Interestingly, when I first implemented this I was only sampling 5 neighbors around the given point. I found many sets of points of this size all shared an identical z-value, resulting in one of the eigenvectors being (0,0,1) the unit vector in the z-direction with an eigenvalue of 0. Increasing the size of the neighborhood to 7 or 10 eliminate the problem for most points I sampled.
Now the only remaining step is to sort the resulting eigenvectors by the eigenvalues and wrap them up into an appropriate return type.
With that finished, I published the full Eigen-based PCA implemenation as an OF addon here: atduskgreg/ofxPCA.
Since this will likely be the slowest part of the process, I benchmarked it at this stage at various numbers of neighbors. Here were the results (where "n" is the number of nearest neighbors considered in the PCA analysis and "pts" is the number of points in the point cloud:
Process the full point cloud: [n: 5 pts: 307200] time elapsed: 66.2558 [n: 7 pts: 307200] time elapsed: 72.7227 [n: 10 pts: 307200] time elapsed: 76.7598 Skip the points with depth value 0: [n: 5 pts: 270734] time elapsed: 59.3171 [n: 7 pts: 270734] time elapsed: 66.1146 [n: 10 pts: 270734] time elapsed: 71.6049 Skip every other point as well as those with depth value 0 [n: 5 pts: 135343] time elapsed: 33.0864 [n: 7 pts: 135343] time elapsed: 36.754 [n: 10 pts: 135343] time elapsed: 38.9376
These may seem like long run times, but this code is performing PCA on sets of 10 3-float vectors a few hundred thousand times, so this is not terrible.
In this very non-scientific study, the time scaled approximately linearly with the number of executions of PCA. And the number of neighbors seem to account for only a small portion of the run time. It is definitely PCA that is the slow part of this. Here's what the numbers look like w/o PCA, i.e. with just the nearest neighbor search:
ANN nearest neighbor finding alone: [n: 5 pts: 270734] time elapsed: 0.843394 [n: 7 pts: 270734] time elapsed: 0.994186 [n: 10 pts: 270734] time elapsed: 1.20518 [n: 50 pts: 270734] time elapsed: 3.3981
I theorize that time spent in PCA could be dramatically reduced if we went through and loaded all of the neighbor sets into a single Eigen matrix and then ran each PCA analysis on the relevant subset of that matrix. Although the trade-off would be the creation of a single very large matrix (~300k vertics * 3 floats per vertex = ~90000 entries) that would need to be loaded all into memory at once. Will try implementing this with Eigen's Block operations.

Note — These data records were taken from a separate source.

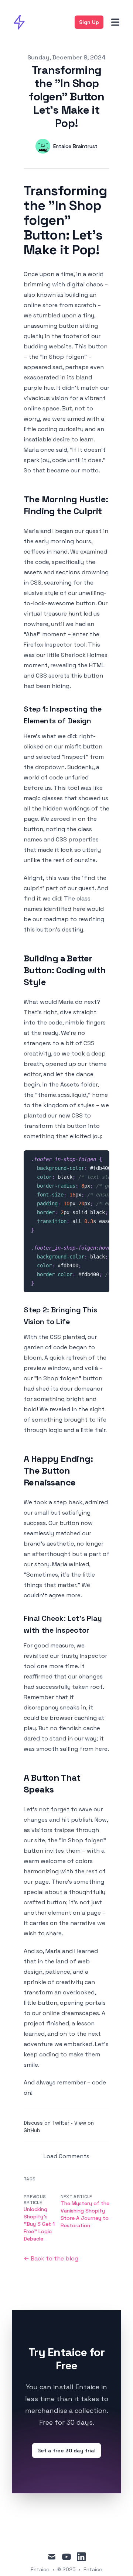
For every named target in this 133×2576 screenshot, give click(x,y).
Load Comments (66, 2156)
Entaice (92, 2569)
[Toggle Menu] (115, 22)
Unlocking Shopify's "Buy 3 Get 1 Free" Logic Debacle (39, 2224)
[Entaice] (21, 22)
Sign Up (89, 22)
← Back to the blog (51, 2258)
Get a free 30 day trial (66, 2450)
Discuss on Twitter (46, 2122)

Interestingly, contrary to my expectations this optimization didn't help significantly at all. Cutting just a second or two off the PCA analysis:
All runs skipping only depth points with value 0: [n: 5 pts: 270734] time elapsed: 58.8337 [n: 7 pts: 270734] time elapsed: 65.523 [n: 10 pts: 270734] time elapsed: 70.5228
I'll have to leave optimization for another day.
With the PCA implementation complete I ran it against each point in the point cloud, using their neighbors to calculate a set of eigenvectors. I then selected the eigenvector corresponding to the smallest eigevalue (i.e. the normal most orthogonal to the surface defined by the point and its neighbors) and wrote that into the ofMesh data structure as the point's normal.

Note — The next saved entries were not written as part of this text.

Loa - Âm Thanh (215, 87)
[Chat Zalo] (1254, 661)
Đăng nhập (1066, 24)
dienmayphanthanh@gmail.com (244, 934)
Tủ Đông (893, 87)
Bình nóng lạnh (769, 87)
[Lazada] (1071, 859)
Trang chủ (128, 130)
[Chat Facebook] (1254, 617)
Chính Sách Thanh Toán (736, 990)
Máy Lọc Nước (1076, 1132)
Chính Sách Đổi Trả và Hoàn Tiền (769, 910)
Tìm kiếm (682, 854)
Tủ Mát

I wrote a quick routine to visualize the normals so I could inspect the results. Here's what they look like for one of my main test depth images.

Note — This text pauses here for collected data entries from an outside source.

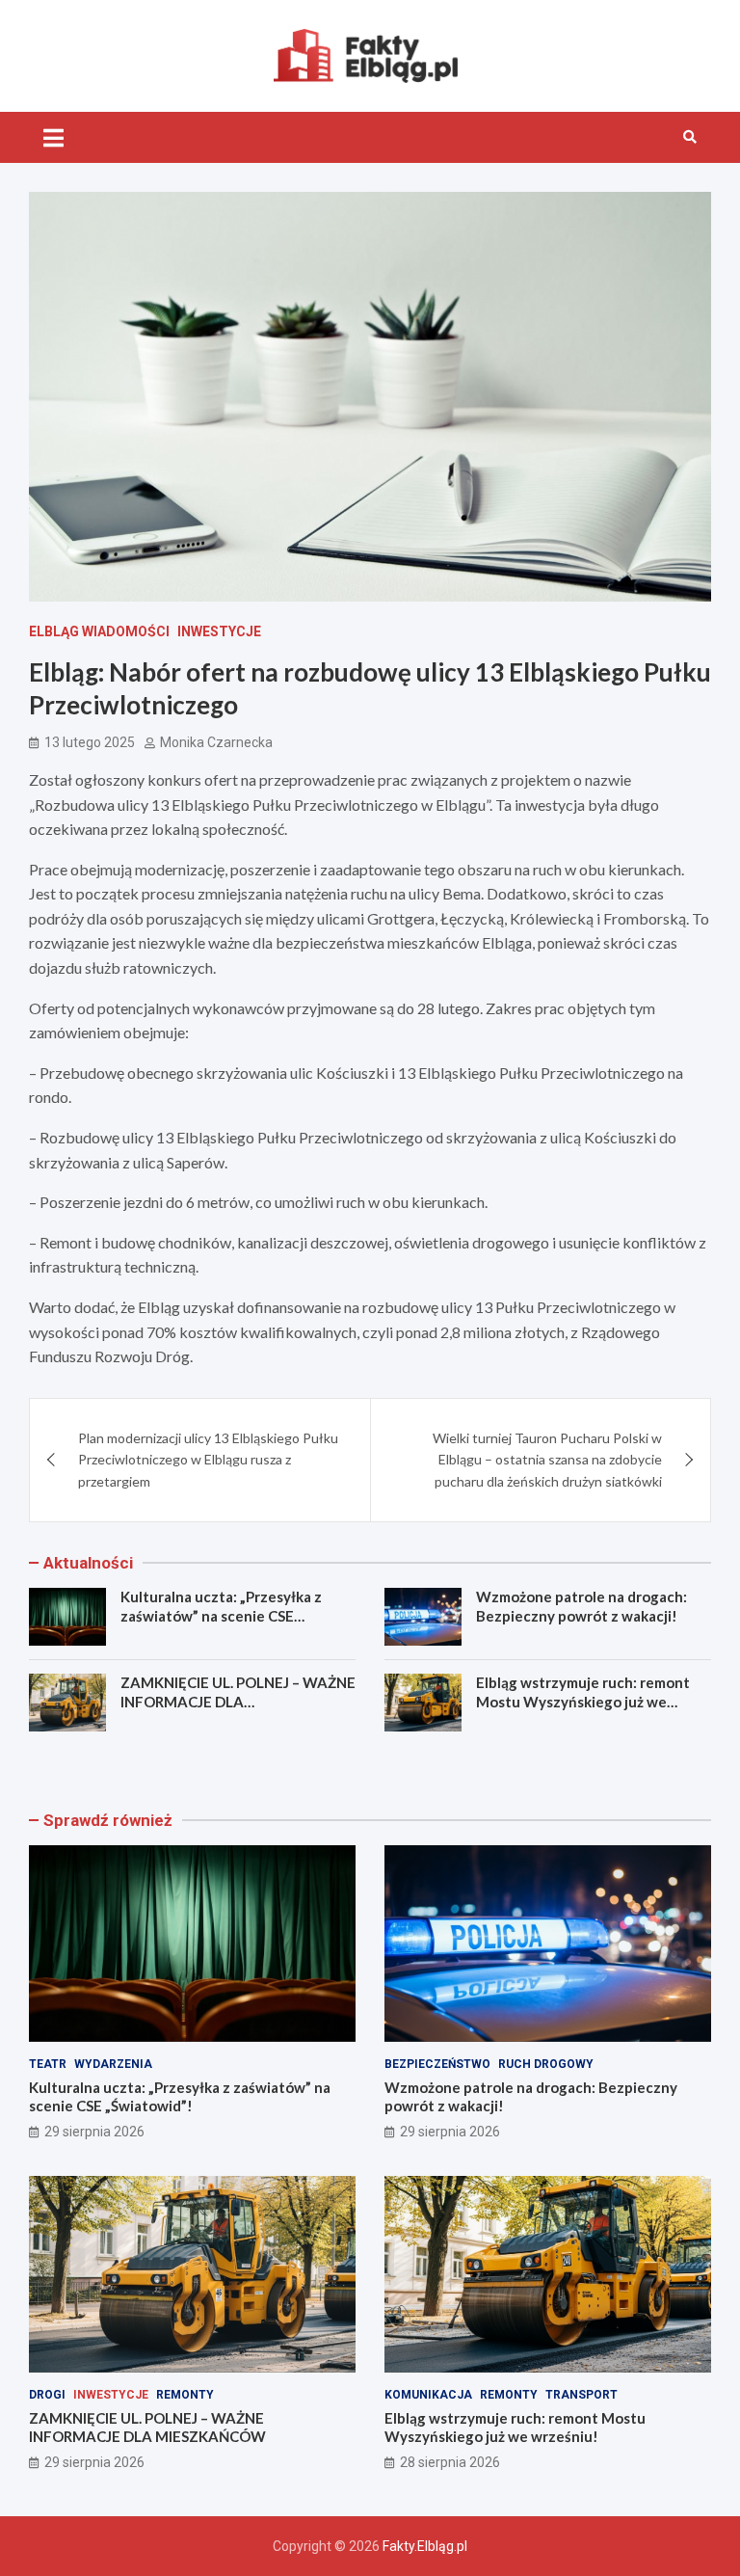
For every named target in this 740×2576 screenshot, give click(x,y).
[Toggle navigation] (53, 137)
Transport (581, 2395)
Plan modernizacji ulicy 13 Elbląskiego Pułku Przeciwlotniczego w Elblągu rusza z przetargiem (208, 1459)
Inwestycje (219, 631)
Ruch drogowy (546, 2064)
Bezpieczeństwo (437, 2064)
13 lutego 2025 (89, 742)
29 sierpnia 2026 (94, 2131)
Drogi (47, 2395)
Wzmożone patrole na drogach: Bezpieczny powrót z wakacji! (581, 1606)
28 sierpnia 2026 (450, 2462)
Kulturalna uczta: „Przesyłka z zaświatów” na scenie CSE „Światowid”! (221, 1615)
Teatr (47, 2064)
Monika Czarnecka (216, 742)
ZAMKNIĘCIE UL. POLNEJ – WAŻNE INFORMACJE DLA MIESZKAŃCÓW (238, 1701)
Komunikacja (428, 2395)
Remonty (185, 2395)
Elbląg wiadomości (99, 631)
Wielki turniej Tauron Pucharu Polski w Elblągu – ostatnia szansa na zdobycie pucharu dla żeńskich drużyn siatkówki (547, 1459)
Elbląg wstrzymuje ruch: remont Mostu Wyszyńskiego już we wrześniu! (583, 1701)
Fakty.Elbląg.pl (425, 2546)
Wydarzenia (113, 2064)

You can see both that the normals are quite noisy and that the do seem to basically point in different directions for different surfaces.
Here's a video fly-through of the visualization that makes it a little easier to see the results:
The next step presented by [Castillo and Zhao] after this initial normal estimation are refinement stages. They perform a noise reduction step by minimzing the orthogonality mismatch between adjacent normals. These step is posed as a refinement on the Total Least Squares minimization formulation they used for the initial normal estimate. However, since I'm working towards a rough first version, I'll skip noise reduction at this stage and move on towards segmentation.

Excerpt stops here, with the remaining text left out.